Comment la gauche américaine a sauté dans le train de la théorie du complot

Rosa Silverman - TheTelegraph - 16/07
L’attentat contre Donald Trump a donné lieu à de folles spéculations contrefactuelles en ligne, inspirées en partie par l’indignation politique.

Considérez la possibilité : Donald Trump organise une tentative d’assassinat contre lui-même, avec la quasi-certitude de devenir un héros doté d’une avance inattaquable dans la campagne présidentielle américaine. Peut-être qu'il utilise du faux sang. Peut-être que les services secrets sont, d’une manière ou d’une autre, impliqués dans la mascarade et ne réagissent donc pas aussi rapidement et de manière aussi complète qu’on pourrait s’y attendre.

L’image déterminante de l’épisode est celle de Trump levant un poing provocateur sous un drapeau américain.

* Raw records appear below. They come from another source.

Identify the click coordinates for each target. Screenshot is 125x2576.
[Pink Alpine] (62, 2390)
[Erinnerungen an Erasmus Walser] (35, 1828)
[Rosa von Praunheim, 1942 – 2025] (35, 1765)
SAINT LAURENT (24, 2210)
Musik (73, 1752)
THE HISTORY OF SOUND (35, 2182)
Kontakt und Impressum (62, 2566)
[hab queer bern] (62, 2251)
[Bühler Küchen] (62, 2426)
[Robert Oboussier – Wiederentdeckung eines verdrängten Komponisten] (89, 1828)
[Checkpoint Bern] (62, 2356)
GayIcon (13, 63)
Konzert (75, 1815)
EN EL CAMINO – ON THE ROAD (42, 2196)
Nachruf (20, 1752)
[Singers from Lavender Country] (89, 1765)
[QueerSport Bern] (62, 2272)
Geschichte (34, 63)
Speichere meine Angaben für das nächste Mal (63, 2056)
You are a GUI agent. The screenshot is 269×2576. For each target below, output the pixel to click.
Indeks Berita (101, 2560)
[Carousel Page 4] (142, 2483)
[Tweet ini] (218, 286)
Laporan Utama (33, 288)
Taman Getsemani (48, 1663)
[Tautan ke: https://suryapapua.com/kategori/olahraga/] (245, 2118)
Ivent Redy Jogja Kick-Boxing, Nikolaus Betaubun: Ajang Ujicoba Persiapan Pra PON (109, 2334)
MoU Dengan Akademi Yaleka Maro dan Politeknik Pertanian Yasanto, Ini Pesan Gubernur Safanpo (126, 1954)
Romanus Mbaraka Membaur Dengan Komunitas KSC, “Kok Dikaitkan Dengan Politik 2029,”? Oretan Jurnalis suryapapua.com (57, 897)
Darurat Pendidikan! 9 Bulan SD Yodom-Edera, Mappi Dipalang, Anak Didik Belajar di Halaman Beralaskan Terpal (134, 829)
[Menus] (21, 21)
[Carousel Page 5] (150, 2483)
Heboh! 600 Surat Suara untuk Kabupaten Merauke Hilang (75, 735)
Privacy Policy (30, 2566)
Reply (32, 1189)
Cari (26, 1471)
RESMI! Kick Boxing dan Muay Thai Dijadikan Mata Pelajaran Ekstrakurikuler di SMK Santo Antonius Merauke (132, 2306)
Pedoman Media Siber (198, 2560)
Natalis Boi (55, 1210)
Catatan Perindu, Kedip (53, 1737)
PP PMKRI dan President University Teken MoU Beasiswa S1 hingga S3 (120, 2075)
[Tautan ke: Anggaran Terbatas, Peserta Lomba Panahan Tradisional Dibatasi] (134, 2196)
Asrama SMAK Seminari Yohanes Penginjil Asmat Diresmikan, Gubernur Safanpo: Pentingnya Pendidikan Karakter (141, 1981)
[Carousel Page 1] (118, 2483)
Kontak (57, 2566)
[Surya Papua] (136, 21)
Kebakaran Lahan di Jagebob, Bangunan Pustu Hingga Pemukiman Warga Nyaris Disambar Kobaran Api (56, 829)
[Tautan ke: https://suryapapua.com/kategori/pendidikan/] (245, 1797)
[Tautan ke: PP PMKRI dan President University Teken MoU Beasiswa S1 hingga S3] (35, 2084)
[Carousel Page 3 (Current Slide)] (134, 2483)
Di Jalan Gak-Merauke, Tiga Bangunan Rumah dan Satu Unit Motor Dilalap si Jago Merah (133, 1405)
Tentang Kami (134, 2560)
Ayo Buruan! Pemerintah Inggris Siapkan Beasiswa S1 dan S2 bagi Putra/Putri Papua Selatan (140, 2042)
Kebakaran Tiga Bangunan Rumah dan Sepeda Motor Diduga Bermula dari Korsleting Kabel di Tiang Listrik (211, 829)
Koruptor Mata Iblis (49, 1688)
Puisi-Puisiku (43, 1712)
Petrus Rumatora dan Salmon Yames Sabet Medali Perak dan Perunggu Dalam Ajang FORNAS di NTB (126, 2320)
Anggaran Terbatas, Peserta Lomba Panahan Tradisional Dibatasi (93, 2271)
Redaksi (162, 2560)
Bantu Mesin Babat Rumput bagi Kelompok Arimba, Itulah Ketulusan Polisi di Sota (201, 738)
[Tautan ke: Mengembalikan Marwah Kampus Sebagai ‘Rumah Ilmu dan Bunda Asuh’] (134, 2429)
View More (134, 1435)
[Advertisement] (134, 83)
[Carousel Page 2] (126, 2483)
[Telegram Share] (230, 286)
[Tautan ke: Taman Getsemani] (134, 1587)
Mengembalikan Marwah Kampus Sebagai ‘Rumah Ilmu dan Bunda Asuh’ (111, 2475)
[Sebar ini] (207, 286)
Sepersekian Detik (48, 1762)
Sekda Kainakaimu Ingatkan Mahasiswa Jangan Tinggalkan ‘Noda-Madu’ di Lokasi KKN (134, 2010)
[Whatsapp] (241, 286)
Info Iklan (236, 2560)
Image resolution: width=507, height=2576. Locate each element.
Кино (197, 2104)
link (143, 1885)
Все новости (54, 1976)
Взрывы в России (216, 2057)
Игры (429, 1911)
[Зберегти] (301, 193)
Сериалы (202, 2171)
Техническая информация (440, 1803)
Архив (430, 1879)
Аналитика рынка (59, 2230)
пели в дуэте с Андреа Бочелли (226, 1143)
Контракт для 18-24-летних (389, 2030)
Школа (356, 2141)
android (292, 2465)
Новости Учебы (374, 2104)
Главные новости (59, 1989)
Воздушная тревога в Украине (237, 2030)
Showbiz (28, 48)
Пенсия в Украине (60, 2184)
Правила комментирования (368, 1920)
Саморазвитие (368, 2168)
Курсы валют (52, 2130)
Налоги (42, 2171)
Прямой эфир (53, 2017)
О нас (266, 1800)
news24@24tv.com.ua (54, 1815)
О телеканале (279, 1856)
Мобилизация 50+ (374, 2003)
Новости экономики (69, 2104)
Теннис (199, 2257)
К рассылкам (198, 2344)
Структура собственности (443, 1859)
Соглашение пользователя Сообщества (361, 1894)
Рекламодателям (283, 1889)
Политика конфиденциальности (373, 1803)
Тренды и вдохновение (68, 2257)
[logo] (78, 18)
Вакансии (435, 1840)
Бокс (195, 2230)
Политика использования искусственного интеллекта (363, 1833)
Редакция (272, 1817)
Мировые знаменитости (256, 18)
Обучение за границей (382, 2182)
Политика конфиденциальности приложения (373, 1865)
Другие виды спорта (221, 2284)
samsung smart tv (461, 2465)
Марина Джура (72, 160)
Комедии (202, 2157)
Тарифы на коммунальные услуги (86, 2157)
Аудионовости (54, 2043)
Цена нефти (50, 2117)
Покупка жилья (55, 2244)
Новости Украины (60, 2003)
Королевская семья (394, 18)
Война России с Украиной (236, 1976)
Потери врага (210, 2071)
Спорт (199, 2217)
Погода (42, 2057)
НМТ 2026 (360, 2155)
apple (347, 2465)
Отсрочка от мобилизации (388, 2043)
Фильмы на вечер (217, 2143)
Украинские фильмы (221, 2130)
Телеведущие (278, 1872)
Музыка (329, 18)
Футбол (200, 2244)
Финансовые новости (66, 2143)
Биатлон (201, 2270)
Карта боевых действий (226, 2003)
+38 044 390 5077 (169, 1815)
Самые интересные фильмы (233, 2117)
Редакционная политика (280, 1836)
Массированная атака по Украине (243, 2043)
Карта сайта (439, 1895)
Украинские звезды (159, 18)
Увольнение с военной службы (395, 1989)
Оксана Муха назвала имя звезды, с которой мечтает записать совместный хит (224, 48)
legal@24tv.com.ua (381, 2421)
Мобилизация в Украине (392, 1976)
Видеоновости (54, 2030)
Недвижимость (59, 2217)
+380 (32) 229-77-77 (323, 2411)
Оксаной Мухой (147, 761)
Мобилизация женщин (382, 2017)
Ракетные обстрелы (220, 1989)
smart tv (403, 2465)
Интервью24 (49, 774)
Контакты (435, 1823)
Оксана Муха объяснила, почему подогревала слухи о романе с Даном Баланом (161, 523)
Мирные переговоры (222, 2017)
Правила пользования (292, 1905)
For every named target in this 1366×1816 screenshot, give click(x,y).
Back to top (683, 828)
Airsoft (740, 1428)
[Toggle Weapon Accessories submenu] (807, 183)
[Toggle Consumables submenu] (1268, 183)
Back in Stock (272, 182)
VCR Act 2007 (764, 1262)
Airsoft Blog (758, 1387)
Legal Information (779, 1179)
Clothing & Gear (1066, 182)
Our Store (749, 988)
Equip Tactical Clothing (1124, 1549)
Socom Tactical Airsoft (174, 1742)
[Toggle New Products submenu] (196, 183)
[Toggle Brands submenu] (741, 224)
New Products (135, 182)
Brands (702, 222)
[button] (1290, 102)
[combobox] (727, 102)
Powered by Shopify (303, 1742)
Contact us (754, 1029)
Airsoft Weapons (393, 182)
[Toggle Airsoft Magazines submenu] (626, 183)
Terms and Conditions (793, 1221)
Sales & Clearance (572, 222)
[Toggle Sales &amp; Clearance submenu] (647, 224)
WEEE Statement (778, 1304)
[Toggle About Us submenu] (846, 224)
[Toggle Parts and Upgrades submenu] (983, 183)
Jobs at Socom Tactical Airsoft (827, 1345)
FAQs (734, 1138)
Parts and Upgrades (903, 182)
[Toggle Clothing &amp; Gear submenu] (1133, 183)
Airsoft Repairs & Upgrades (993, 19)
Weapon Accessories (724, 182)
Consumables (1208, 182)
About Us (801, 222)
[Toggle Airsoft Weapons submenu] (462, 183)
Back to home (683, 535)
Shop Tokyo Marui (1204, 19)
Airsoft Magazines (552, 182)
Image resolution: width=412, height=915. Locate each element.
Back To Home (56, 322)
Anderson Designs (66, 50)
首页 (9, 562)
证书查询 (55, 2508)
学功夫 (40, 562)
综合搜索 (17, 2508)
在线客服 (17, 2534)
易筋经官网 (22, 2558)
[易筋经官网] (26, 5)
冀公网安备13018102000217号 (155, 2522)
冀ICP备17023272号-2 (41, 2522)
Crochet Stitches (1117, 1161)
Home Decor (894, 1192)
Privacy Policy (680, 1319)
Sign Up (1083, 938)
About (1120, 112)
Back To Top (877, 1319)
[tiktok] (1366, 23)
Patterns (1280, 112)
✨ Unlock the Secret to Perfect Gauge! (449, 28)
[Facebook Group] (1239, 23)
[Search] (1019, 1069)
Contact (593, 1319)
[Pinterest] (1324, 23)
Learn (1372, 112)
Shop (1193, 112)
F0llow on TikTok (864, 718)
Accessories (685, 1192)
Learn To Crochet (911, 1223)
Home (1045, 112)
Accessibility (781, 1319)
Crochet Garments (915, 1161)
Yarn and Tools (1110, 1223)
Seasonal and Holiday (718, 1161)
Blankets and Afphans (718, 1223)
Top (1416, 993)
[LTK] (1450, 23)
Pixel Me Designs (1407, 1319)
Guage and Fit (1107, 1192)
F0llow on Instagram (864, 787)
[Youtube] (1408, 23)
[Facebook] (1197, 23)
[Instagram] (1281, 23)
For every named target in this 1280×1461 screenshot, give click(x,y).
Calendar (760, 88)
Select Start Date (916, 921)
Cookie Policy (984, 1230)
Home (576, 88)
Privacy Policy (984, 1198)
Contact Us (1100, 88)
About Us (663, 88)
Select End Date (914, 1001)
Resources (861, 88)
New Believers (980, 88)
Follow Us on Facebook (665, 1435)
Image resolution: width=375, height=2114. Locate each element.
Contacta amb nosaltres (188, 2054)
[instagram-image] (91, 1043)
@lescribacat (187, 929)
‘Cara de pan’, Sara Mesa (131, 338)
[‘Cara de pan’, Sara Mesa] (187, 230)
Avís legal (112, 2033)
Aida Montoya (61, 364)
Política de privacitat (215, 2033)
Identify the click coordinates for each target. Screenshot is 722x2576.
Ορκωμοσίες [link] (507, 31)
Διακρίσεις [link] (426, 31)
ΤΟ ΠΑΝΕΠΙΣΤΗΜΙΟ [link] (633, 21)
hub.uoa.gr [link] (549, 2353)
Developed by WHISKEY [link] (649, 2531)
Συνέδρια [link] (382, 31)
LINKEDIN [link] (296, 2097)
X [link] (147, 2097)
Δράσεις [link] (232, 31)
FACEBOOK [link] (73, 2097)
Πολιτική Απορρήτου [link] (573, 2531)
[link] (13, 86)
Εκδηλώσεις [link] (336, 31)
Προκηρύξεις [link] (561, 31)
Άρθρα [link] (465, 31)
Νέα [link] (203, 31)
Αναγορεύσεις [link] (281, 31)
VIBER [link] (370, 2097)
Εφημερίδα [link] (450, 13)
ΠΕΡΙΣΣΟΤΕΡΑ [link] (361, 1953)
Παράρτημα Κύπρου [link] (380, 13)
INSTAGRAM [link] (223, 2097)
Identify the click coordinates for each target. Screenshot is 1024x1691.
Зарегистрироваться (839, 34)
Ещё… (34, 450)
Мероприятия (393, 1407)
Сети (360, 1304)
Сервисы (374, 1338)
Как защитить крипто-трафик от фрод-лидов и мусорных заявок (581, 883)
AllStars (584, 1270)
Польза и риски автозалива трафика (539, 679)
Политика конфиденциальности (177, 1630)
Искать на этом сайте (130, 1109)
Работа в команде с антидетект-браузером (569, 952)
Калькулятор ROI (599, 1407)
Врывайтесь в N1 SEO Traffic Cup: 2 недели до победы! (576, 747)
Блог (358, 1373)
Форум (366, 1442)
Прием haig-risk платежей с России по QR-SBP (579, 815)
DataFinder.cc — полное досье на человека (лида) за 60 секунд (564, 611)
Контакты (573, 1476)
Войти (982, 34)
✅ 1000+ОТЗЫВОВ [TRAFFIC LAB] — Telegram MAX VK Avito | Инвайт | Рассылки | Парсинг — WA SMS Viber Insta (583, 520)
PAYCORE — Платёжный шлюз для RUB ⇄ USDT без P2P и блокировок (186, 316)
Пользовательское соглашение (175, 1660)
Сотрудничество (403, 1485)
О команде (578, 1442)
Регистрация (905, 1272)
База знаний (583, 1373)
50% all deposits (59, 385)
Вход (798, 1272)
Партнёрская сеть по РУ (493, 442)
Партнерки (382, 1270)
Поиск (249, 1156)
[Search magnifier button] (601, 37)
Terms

Mis à part la vérité gênante selon laquelle un homme dans la foule a été tué, ainsi que le tireur, n’est-ce pas trop parfait ? N'y a-t-il pas quelque chose d'étrange dans tout cela ?

Si vous êtes tenté de croire que cette théorie, sans aucune preuve à l'appui, explique ce qui s'est réellement passé lors du rassemblement électoral de samedi à Butler, en Pennsylvanie, alors il n'est pas difficile de faire en sorte que les « faits » – ou les images, ou les questions sans réponse – semblent correspondre. . Quelques minutes après la fusillade, les plateformes de médias sociaux étaient inondées d’utilisateurs libéraux et anti-Trump faisant exactement cela : créer une vague de désinformation « BlueAnon », ainsi appelée en clin d’œil à la tristement célèbre théorie de droite QAnon (le bleu étant le symbole traditionnel). couleur du parti démocrate).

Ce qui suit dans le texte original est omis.